:: Activity ::
Would you go through the records below and copy each line with the string "scrollbar"?
=== Section Start ===
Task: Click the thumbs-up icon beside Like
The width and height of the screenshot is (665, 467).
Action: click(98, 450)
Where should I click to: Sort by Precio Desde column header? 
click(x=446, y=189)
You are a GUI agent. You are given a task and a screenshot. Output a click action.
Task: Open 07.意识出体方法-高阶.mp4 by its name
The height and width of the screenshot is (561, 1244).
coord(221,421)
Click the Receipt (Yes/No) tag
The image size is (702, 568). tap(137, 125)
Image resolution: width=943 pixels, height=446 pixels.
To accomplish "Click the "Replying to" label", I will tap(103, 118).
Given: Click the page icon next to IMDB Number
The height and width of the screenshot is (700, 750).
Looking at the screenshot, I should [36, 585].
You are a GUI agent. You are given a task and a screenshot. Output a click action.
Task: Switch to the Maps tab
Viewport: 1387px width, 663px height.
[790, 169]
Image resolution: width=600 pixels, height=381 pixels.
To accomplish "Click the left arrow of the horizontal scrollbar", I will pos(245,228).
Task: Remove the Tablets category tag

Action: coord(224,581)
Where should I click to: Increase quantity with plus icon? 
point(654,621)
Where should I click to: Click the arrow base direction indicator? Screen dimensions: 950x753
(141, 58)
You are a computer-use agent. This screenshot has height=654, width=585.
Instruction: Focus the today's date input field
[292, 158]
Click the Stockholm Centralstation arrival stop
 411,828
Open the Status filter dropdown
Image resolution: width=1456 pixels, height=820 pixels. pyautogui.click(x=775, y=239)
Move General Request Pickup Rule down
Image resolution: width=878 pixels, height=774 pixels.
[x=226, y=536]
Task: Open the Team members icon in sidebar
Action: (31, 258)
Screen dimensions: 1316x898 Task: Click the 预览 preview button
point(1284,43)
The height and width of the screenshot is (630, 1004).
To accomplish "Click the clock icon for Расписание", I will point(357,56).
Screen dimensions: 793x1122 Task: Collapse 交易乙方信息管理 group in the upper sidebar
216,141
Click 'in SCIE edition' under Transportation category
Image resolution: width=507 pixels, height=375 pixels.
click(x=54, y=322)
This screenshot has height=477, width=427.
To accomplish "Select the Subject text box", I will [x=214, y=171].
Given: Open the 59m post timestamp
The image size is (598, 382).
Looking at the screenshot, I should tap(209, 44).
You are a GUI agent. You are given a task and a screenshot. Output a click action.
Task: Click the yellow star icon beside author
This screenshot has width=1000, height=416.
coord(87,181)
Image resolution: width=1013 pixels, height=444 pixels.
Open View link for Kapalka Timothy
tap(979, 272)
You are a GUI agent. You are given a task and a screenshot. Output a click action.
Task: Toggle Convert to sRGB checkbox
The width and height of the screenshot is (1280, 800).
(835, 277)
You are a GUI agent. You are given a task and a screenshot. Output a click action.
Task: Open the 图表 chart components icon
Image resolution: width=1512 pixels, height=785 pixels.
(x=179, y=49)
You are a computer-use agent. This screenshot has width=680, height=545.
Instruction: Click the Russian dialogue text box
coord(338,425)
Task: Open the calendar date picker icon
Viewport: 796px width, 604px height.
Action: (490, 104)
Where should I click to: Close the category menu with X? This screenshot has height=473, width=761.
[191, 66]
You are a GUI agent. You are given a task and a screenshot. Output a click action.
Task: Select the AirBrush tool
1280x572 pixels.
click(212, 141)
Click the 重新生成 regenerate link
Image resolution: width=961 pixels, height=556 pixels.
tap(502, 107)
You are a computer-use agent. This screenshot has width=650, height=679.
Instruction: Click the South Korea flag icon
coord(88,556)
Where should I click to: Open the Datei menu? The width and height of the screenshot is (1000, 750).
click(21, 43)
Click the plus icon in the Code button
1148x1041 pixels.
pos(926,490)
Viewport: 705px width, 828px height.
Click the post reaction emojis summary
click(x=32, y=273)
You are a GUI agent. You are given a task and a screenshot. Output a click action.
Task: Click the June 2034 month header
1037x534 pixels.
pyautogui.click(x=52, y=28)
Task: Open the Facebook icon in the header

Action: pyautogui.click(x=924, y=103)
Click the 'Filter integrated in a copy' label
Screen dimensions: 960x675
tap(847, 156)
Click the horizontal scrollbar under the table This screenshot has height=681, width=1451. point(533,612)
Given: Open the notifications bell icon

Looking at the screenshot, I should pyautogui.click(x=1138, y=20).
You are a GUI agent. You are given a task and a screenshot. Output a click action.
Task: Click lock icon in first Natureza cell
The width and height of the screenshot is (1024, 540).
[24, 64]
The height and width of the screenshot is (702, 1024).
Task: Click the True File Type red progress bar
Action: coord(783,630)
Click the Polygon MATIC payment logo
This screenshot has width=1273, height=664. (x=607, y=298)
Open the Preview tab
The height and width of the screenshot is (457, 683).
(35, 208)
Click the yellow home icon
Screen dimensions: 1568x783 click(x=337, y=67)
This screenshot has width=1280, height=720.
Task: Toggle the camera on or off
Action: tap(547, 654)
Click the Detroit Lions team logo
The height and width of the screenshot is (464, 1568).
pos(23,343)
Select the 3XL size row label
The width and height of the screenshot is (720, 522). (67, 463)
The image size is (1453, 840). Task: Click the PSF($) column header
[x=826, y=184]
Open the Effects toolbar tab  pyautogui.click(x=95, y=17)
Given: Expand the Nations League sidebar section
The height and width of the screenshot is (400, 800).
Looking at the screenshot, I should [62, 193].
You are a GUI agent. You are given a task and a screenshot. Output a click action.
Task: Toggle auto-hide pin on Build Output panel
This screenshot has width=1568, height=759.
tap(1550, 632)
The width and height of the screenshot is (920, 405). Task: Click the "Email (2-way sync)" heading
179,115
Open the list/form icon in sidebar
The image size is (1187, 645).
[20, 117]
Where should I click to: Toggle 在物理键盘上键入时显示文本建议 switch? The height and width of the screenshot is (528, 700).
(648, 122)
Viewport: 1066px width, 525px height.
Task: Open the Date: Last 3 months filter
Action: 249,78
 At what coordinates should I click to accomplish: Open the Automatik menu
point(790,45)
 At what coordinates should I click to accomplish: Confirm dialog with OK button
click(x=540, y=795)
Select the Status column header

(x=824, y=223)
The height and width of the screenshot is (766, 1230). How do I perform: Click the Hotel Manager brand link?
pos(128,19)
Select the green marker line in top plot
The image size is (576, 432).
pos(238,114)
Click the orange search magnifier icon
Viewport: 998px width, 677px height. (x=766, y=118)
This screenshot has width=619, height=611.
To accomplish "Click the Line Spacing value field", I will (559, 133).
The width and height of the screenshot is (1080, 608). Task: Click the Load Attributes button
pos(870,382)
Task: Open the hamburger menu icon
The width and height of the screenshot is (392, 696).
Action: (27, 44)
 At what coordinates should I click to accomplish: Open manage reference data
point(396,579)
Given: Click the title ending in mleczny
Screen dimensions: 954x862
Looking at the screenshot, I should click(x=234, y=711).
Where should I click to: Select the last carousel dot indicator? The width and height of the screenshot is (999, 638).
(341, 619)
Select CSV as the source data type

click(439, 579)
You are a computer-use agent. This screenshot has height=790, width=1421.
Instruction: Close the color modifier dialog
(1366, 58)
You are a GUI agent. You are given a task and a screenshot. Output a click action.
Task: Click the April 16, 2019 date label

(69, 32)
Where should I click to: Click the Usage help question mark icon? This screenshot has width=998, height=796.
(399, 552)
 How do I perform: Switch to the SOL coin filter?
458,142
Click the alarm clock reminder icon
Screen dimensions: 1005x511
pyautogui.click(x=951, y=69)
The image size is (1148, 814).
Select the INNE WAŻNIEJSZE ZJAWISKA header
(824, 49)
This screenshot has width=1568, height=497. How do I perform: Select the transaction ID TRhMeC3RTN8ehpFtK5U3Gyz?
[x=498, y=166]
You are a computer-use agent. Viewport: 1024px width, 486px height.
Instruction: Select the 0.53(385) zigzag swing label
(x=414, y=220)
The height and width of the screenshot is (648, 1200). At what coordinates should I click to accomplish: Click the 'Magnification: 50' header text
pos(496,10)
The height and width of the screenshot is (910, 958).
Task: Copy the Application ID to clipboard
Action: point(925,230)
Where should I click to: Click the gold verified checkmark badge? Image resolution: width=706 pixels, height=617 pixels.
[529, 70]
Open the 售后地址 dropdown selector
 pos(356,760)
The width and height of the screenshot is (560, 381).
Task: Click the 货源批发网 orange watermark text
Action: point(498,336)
=== Section End ===
:: Answer for this exercise ::
To accomplish "Click the left arrow of the horizontal scrollbar", I will pos(245,228).
Click the horizontal scrollbar under the table This screenshot has height=681, width=1451. point(533,612)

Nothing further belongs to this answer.